Collected data entries:

□ □ □

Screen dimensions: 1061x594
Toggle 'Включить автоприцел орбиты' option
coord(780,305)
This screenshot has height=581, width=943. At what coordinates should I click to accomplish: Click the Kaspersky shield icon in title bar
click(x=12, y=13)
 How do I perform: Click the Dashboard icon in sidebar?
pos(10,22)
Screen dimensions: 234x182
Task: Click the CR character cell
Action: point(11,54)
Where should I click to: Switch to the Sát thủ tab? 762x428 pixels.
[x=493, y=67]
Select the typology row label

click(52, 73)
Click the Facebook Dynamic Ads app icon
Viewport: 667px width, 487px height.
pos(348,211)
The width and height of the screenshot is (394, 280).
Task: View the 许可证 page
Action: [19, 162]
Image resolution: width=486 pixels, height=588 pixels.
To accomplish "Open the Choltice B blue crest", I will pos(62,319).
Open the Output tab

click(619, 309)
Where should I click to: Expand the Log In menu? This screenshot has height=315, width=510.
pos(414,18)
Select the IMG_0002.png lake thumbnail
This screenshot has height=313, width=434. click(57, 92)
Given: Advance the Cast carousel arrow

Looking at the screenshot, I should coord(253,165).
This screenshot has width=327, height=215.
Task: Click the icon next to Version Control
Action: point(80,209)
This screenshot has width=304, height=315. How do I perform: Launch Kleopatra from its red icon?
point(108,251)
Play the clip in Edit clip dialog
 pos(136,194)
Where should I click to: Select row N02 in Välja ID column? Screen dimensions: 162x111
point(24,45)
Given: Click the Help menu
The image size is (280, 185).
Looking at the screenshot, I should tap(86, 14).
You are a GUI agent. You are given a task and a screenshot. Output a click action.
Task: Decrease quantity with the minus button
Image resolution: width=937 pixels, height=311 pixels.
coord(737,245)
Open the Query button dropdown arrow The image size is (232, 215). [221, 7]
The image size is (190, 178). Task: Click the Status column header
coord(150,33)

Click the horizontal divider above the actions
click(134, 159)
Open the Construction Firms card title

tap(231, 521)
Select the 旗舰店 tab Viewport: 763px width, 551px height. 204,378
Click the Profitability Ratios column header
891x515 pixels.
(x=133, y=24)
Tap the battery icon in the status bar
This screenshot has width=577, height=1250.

□ □ □

> _Activity_:
Reproduce, exactly, all the lines shown above.

> _Response area_:
Screen dimensions: 1061x594
Toggle 'Включить автоприцел орбиты' option
coord(780,305)
This screenshot has height=581, width=943. At what coordinates should I click to accomplish: Click the Kaspersky shield icon in title bar
click(x=12, y=13)
 How do I perform: Click the Dashboard icon in sidebar?
pos(10,22)
Screen dimensions: 234x182
Task: Click the CR character cell
Action: point(11,54)
Where should I click to: Switch to the Sát thủ tab? 762x428 pixels.
[x=493, y=67]
Select the typology row label

click(52, 73)
Click the Facebook Dynamic Ads app icon
Viewport: 667px width, 487px height.
pos(348,211)
The width and height of the screenshot is (394, 280).
Task: View the 许可证 page
Action: [19, 162]
Image resolution: width=486 pixels, height=588 pixels.
To accomplish "Open the Choltice B blue crest", I will pos(62,319).
Open the Output tab

click(619, 309)
Where should I click to: Expand the Log In menu? This screenshot has height=315, width=510.
pos(414,18)
Select the IMG_0002.png lake thumbnail
This screenshot has height=313, width=434. click(57, 92)
Given: Advance the Cast carousel arrow

Looking at the screenshot, I should coord(253,165).
This screenshot has width=327, height=215.
Task: Click the icon next to Version Control
Action: point(80,209)
This screenshot has width=304, height=315. How do I perform: Launch Kleopatra from its red icon?
point(108,251)
Play the clip in Edit clip dialog
 pos(136,194)
Where should I click to: Select row N02 in Välja ID column? Screen dimensions: 162x111
point(24,45)
Given: Click the Help menu
The image size is (280, 185).
Looking at the screenshot, I should tap(86, 14).
You are a GUI agent. You are given a task and a screenshot. Output a click action.
Task: Decrease quantity with the minus button
Image resolution: width=937 pixels, height=311 pixels.
coord(737,245)
Open the Query button dropdown arrow The image size is (232, 215). [221, 7]
The image size is (190, 178). Task: Click the Status column header
coord(150,33)

Click the horizontal divider above the actions
click(134, 159)
Open the Construction Firms card title

tap(231, 521)
Select the 旗舰店 tab Viewport: 763px width, 551px height. 204,378
Click the Profitability Ratios column header
891x515 pixels.
(x=133, y=24)
Tap the battery icon in the status bar
This screenshot has width=577, height=1250.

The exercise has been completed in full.